Every line below that has the string "agent" adds one to the count. Give that count by itself.

*** Opening WORKING DATA ***

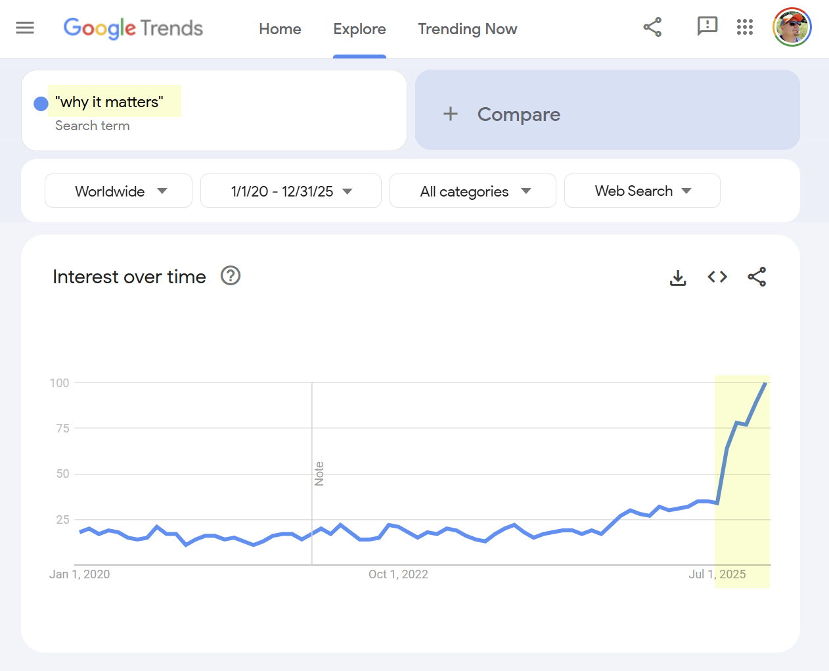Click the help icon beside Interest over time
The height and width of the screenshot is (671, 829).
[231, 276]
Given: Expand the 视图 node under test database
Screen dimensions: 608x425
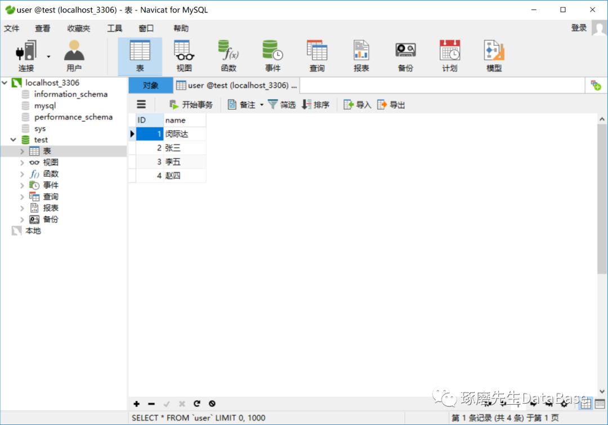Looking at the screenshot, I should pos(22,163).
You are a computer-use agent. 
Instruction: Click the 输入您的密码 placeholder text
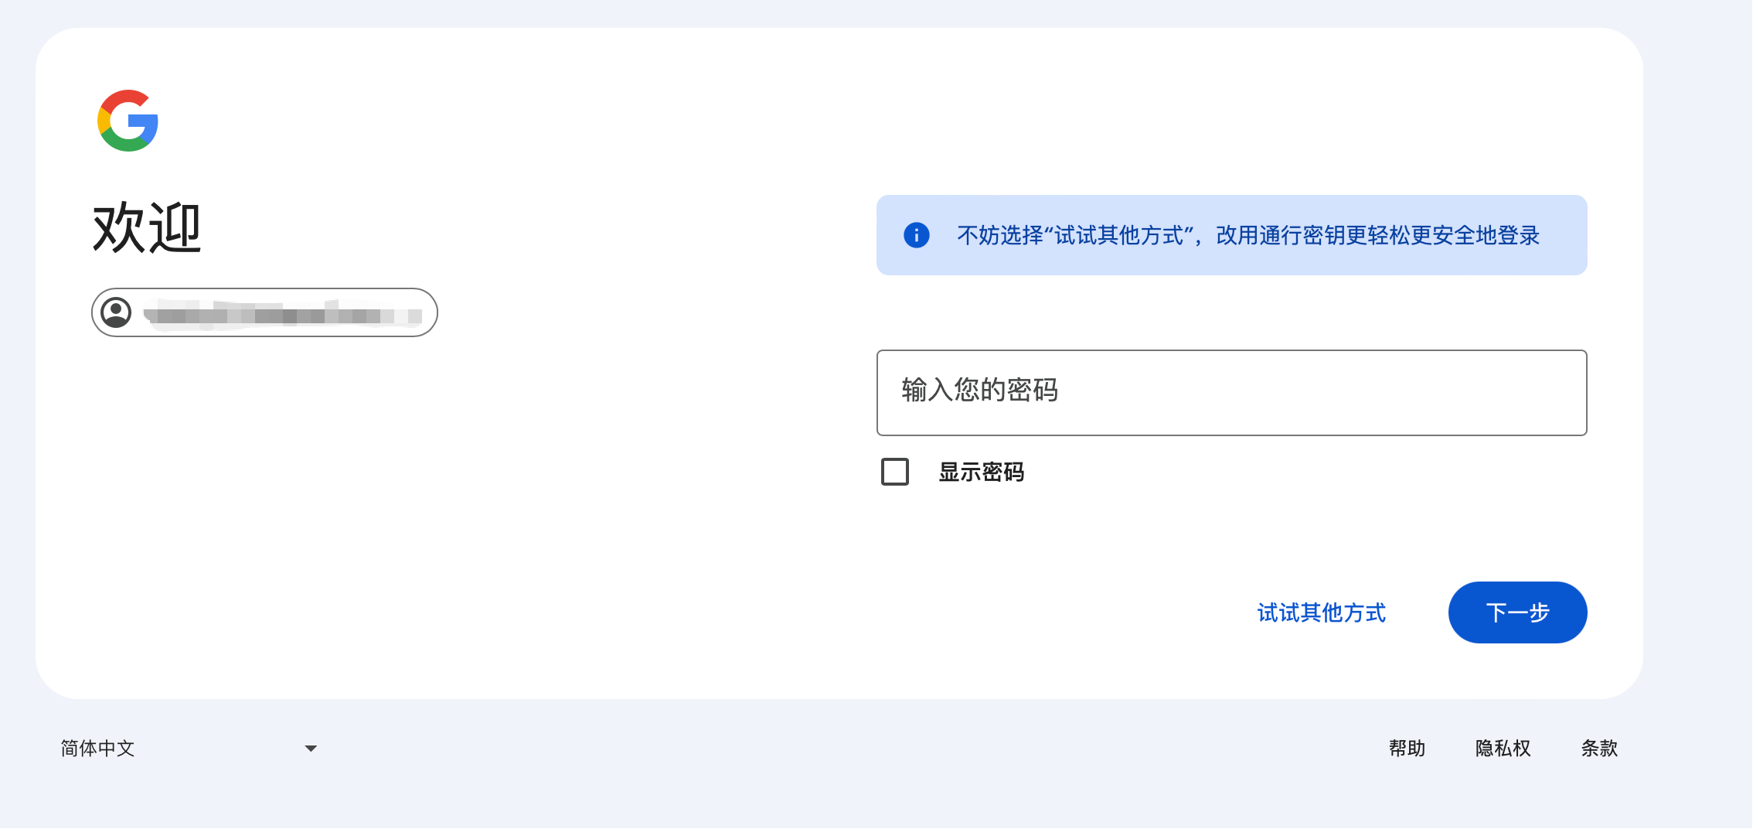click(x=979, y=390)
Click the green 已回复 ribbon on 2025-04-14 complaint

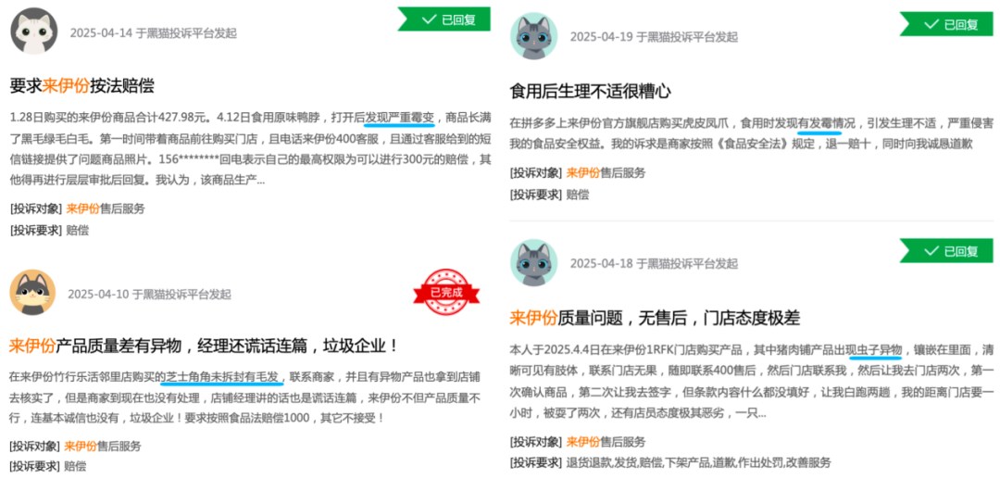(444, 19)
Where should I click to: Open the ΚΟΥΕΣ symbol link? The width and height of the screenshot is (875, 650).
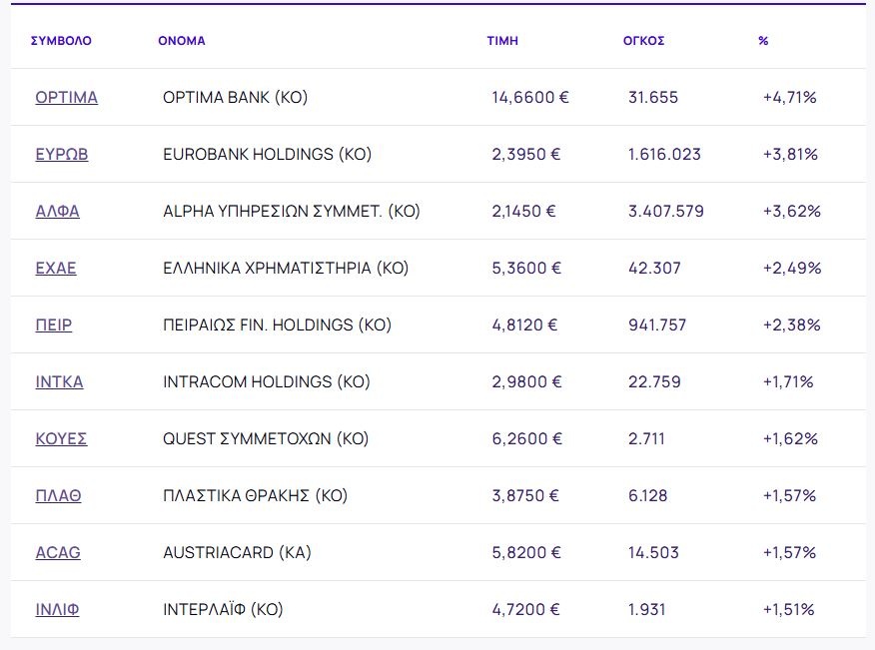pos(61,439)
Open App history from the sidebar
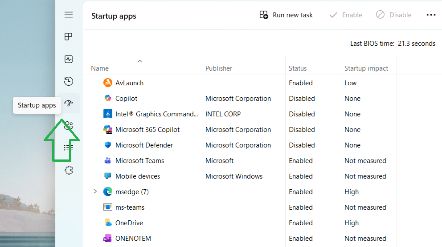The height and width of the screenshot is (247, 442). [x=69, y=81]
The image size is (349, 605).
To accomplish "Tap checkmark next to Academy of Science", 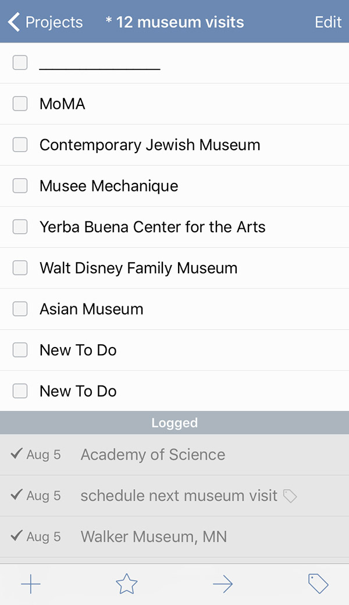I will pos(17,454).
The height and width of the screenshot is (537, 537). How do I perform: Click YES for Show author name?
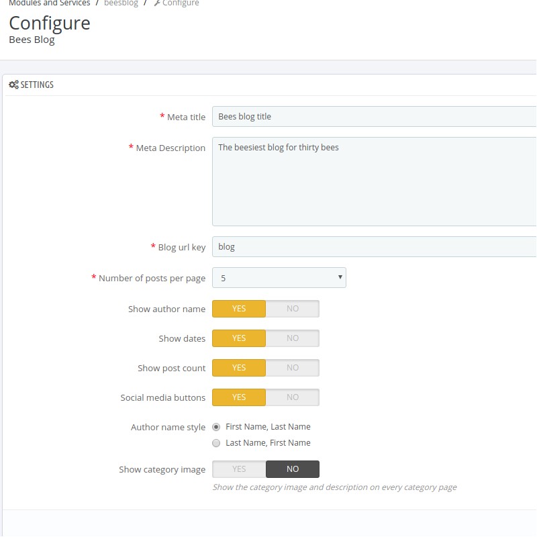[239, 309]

*** Closing WORKING DATA ***
*** Opening WORKING DATA ***

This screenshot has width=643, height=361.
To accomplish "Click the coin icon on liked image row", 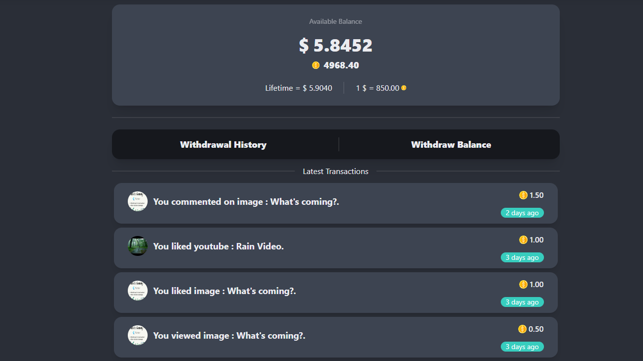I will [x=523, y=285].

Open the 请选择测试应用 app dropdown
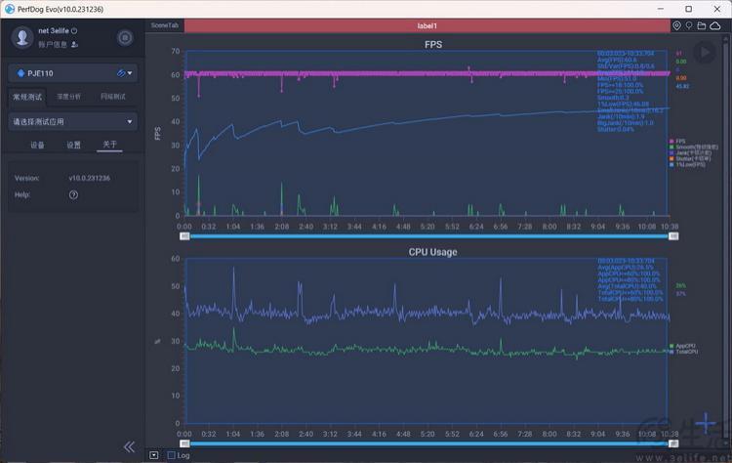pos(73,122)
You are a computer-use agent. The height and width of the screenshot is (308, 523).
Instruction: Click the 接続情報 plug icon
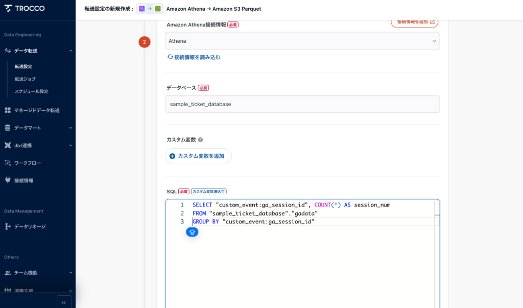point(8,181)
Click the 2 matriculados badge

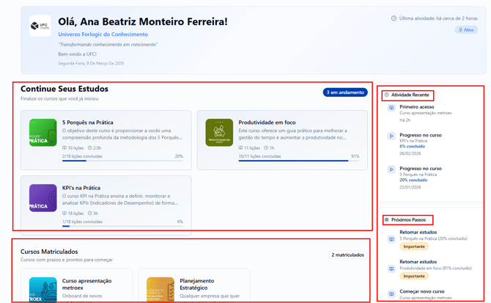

*** Closing WORKING DATA ***

→ **RESPONSE TO THIS TASK**
2